→ **Exercise directions**
Please take the lines from the one holding "The height and" through the one holding "the Maartunn avatar" in the data below and copy them exactly.

→ **Records to process**
Content starts
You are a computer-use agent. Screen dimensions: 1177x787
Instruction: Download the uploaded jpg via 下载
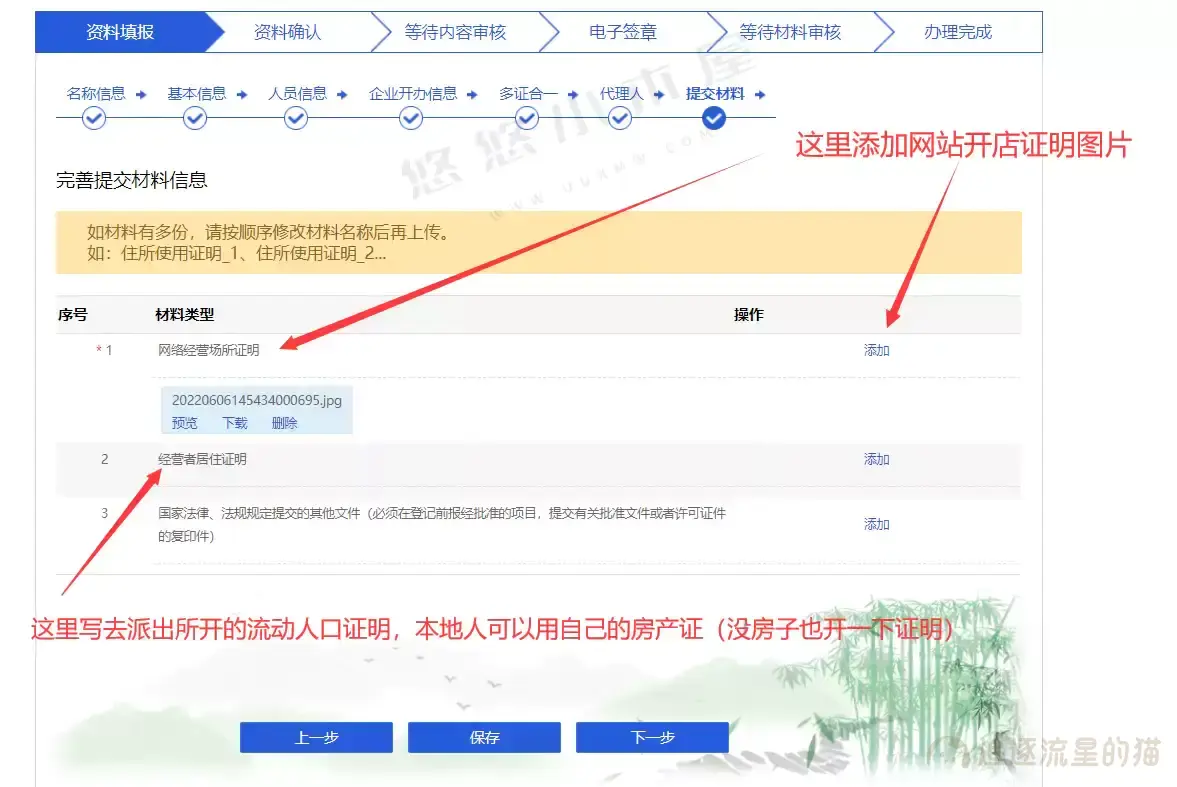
Content ends
Content starts
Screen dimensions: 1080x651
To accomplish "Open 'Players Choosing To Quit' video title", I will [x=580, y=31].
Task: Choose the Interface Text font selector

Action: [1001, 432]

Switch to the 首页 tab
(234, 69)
Content ends
Content starts
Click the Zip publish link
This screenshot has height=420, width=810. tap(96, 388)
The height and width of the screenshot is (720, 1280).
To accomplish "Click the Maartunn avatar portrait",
Content ends
→ **Finished exercise**
The height and width of the screenshot is (720, 1280).
To accomplish "Click the Maartunn avatar portrait",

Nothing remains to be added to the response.